- **Directions for this task**
Return every entry below exactly as written.
Data for analysis section start
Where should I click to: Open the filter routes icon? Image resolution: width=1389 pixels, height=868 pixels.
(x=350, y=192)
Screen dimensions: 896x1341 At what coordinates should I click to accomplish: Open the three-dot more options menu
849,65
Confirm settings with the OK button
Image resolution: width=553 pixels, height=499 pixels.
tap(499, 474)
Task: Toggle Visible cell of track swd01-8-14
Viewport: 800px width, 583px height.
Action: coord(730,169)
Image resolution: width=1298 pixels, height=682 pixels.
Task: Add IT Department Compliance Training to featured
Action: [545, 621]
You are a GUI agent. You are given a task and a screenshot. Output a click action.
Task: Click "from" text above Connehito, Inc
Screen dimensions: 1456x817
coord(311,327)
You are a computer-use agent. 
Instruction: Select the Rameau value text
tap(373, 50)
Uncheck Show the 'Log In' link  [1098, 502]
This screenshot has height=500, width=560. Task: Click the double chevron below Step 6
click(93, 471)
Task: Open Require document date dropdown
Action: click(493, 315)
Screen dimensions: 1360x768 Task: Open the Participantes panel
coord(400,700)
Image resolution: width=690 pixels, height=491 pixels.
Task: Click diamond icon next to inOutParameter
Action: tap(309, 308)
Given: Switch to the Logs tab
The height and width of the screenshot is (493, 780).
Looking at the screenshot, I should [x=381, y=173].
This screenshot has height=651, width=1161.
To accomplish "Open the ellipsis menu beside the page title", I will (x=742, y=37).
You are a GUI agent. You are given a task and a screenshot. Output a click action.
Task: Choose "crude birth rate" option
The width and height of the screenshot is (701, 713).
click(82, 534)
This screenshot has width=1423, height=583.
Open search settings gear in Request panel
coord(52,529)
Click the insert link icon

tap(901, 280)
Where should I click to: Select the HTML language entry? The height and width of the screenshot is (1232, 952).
Data for analysis section end
- **Response to this task**
Where should I click to: Open the filter routes icon? Image resolution: width=1389 pixels, height=868 pixels.
(x=350, y=192)
Screen dimensions: 896x1341 At what coordinates should I click to accomplish: Open the three-dot more options menu
849,65
Confirm settings with the OK button
Image resolution: width=553 pixels, height=499 pixels.
tap(499, 474)
Task: Toggle Visible cell of track swd01-8-14
Viewport: 800px width, 583px height.
Action: coord(730,169)
Image resolution: width=1298 pixels, height=682 pixels.
Task: Add IT Department Compliance Training to featured
Action: [545, 621]
You are a GUI agent. You are given a task and a screenshot. Output a click action.
Task: Click "from" text above Connehito, Inc
Screen dimensions: 1456x817
coord(311,327)
You are a computer-use agent. 
Instruction: Select the Rameau value text
tap(373, 50)
Uncheck Show the 'Log In' link  [1098, 502]
This screenshot has height=500, width=560. Task: Click the double chevron below Step 6
click(93, 471)
Task: Open Require document date dropdown
Action: click(493, 315)
Screen dimensions: 1360x768 Task: Open the Participantes panel
coord(400,700)
Image resolution: width=690 pixels, height=491 pixels.
Task: Click diamond icon next to inOutParameter
Action: tap(309, 308)
Given: Switch to the Logs tab
The height and width of the screenshot is (493, 780).
Looking at the screenshot, I should [x=381, y=173].
This screenshot has height=651, width=1161.
To accomplish "Open the ellipsis menu beside the page title", I will (x=742, y=37).
You are a GUI agent. You are given a task and a screenshot. Output a click action.
Task: Choose "crude birth rate" option
The width and height of the screenshot is (701, 713).
click(82, 534)
This screenshot has width=1423, height=583.
Open search settings gear in Request panel
coord(52,529)
Click the insert link icon

tap(901, 280)
Where should I click to: Select the HTML language entry? The height and width of the screenshot is (1232, 952).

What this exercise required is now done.